Magnet Myths and Misconceptions

[TinselKoala]

TK:

A CRT is a regular circuit with a current loop.  The electrons leave the hot cathode (using FET lingo we can all that the source), and then are accelerated by the anode plates and then strike the phosphor.  Then there is a wire on the side of the CRT that acts as the drain for the electrons to complete the circuit.  I am assuming that there may be a voltage jump when the electrons flow from the drain wire back to the hot cathode to sustain the current loop also.  Sorry, I haven't looked at a CRT schematic in many years.

I don't see where you imply there is an issue. 

Here is what you said, that I was replying to:
"When you pass DC current through a conductor there is no "Newton balls" phenomenon taking place.  To me "Newton balls" implies electrons enter one end of a conductor and "push" on adjacent electrons to form a chain reaction where electrons at the opposite end of the conductor get "pushed out."  That is not happening."
But that is in fact _exactly_ what is happening. Where do the electrons come from in the cathode ray? THEY COME OUT OF THE WIRE that connects the cathode to the rest of the circuit. They are pushed through the wire by voltage... that is, the electric field, that comes from _individual unit charges_ pushing each other apart. That is what voltage IS !!!

There is an electric field making the electrons move through the current loop just like there is in a wire in a conventional circuit.  Note also that the beam of electrons can be induced to change direction by either an external electric field or by an external magnetic field.  Isn't it the yoke that produces the raster scan?  (i.e. "deflecting coils.) So the yoke is bending the electron beam because it's generating an external magnetic field where there are two "ramp" stimuli, one for the horizontal and one for the vertical.  I am assuming that there are CRTs that use horizontal and vertical ramp-function voltage potentials to do the same thing.  So instead of a yoke you have two sets of what look like big parallel plate capacitors, one for the horizontal and one for the vertical.

MileHigh

Do you think an electric field arises as if by magic? The gross electric field comes from having a bunch of tiny, like charges packed together. In situations where there is a varying electric field, like that surrounding a Tesla Coil, the field alternates in polarity at the frequency of _charges oscillating in the tank circuit_, bunching up first in the capacitor and then in the coil.

Goal A
Summarize the forum thread in two sentences.
Goal B
From the forum thread, extract the passage that begins at the words "A CRT is a regular" and stops after "is an issue.".

Given material
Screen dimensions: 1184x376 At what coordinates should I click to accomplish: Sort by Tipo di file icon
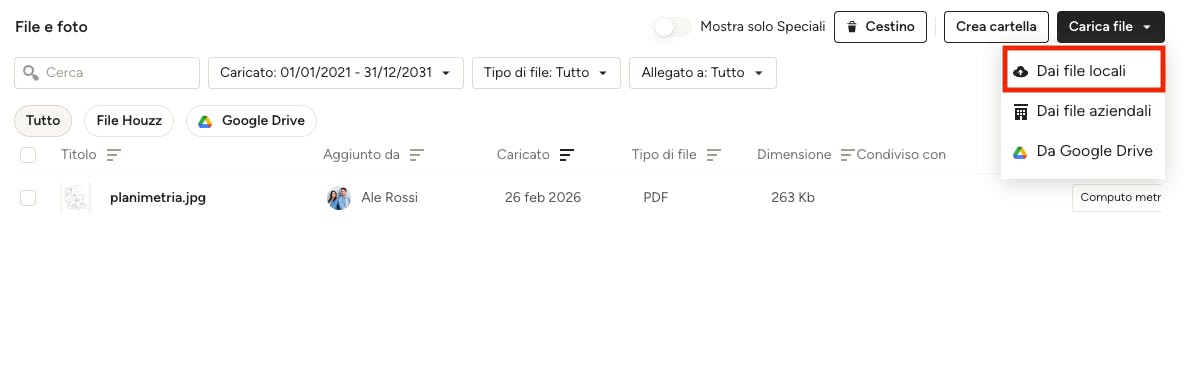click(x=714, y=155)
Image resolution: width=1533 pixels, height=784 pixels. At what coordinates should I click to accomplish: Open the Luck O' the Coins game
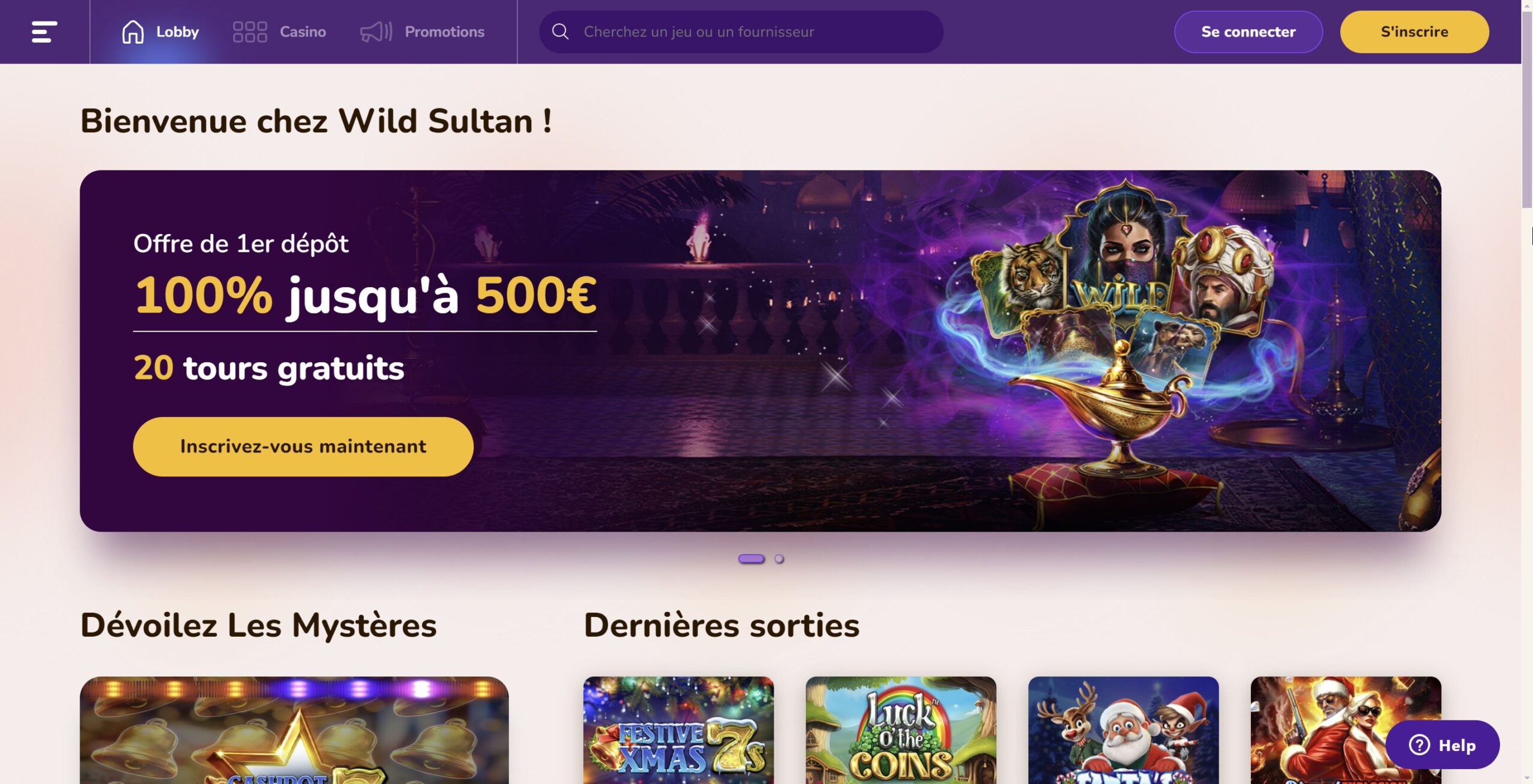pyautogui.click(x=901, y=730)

Result A
One poster describes a CRT as a regular circuit with a current loop, in which electrons leave the hot cathode, strike the phosphor and return through a drain wire, and notes that the yoke bends the beam with an external magnetic field. The counterargument holds that electrons are pushed through the wire by voltage, an electric field that comes from like charges pushing each other apart, and that a varying field alternates at the frequency of charges oscillating in the tank circuit.

Result B
A CRT is a regular circuit with a current loop.  The electrons leave the hot cathode (using FET lingo we can all that the source), and then are accelerated by the anode plates and then strike the phosphor.  Then there is a wire on the side of the CRT that acts as the drain for the electrons to complete the circuit.  I am assuming that there may be a voltage jump when the electrons flow from the drain wire back to the hot cathode to sustain the current loop also.  Sorry, I haven't looked at a CRT schematic in many years.

I don't see where you imply there is an issue.